Staying completely anonymous has plenty of precedent. Chuck Feeney operated what became Atlantic Philanthropies for years before going public. Nat Simons and Laura Baxter-Simons ran the Sea Change Foundation for over a decade via a Bermuda-based entity. C. Frederick Taylor, a donor linked with Wellspring Philanthropic Fund and Sequoia Climate Foundation, was revealed by a 2014 Bloomberg investigation and remains one of the least-known major donors, though those two institutions are both registered foundations.
The reality is that nonprofit donors have plenty of options to remain completely anonymous if they choose, whether by granting through hard-to-trace LLCs, donor-advised funds, offshore vehicles or some combination. Until and if the regulatory regime around philanthropic disclosure ever changes — and that’s a big if — we need to content ourselves with seeing what may often be just the tip of the iceberg.
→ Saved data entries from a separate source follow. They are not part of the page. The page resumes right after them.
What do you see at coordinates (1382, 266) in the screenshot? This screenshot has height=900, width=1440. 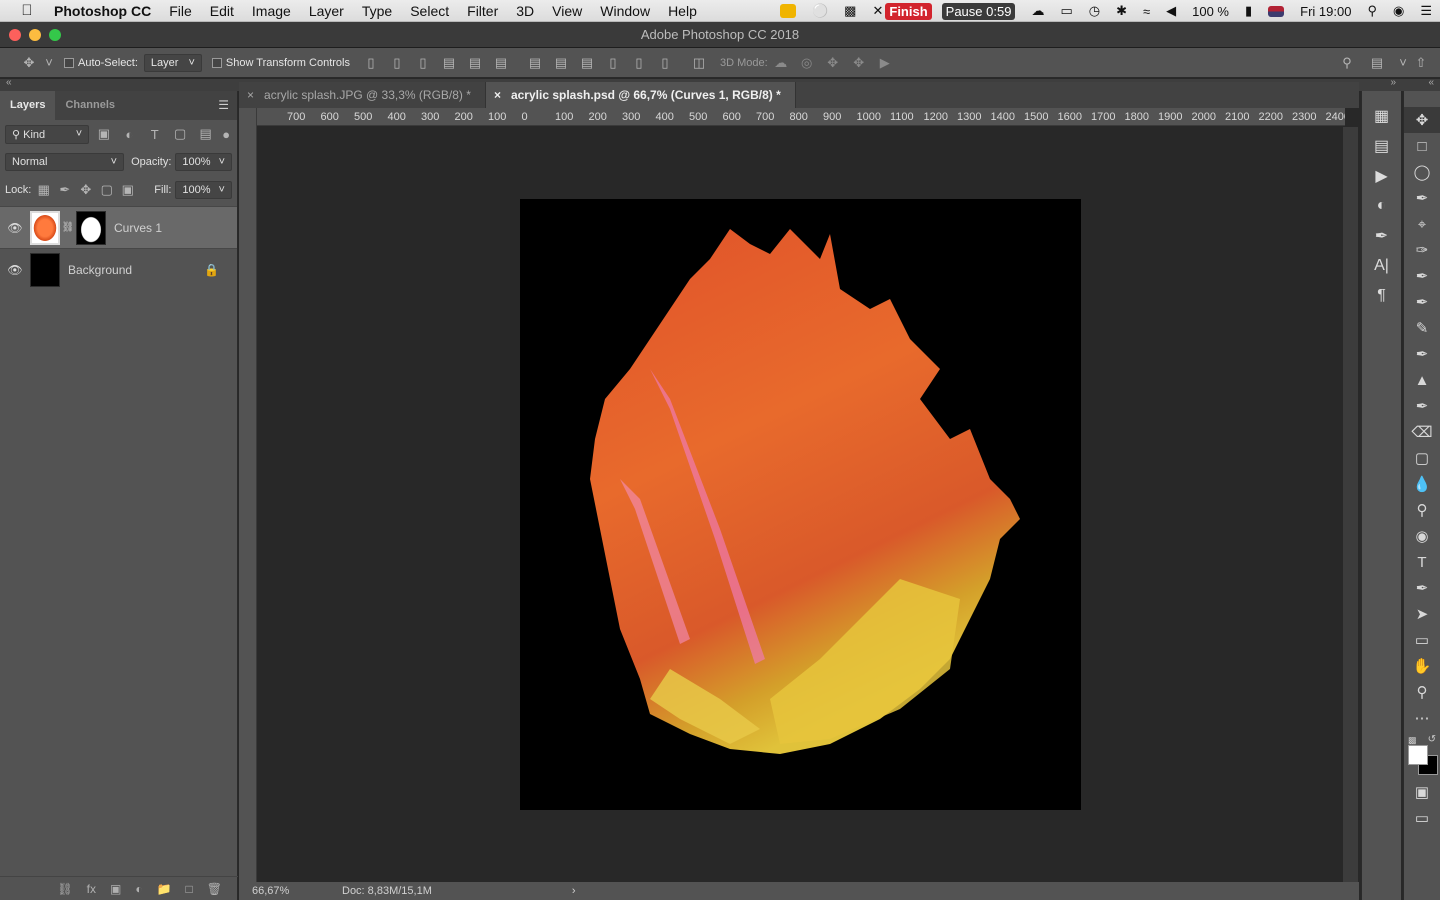 I see `character-icon: A|` at bounding box center [1382, 266].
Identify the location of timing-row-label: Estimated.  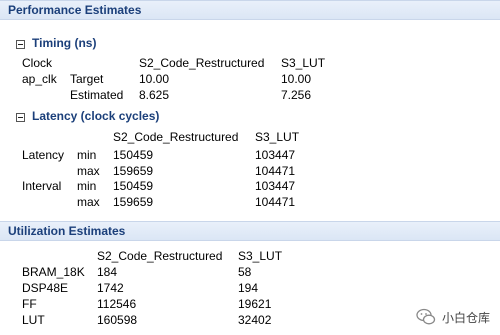
(97, 95).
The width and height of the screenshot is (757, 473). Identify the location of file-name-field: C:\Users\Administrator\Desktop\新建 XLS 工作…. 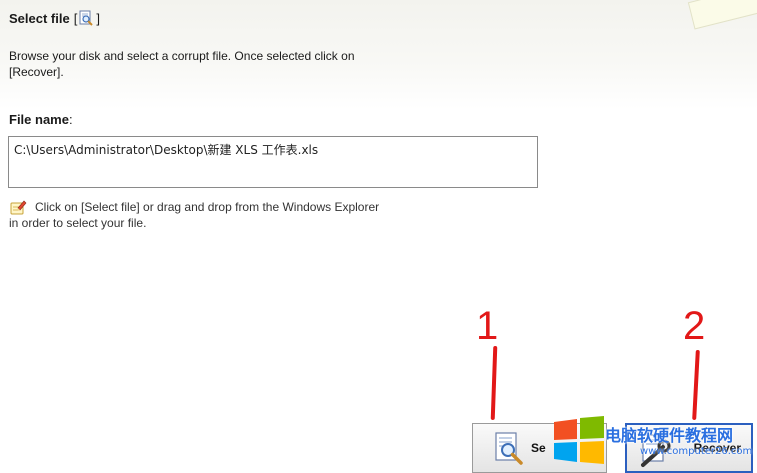
(273, 162).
And that raises the question: How far should the right to philanthropic anonymity extend? Anonymity has long been seen as an inviolable right for philanthropists. Yet there is no upper limit on that right. There is no level of spending — not hundreds of millions or even billions of dollars — at which the public currently has a right to know. With inequality growing and billionaire influence expanding, we’ll see if that lasts.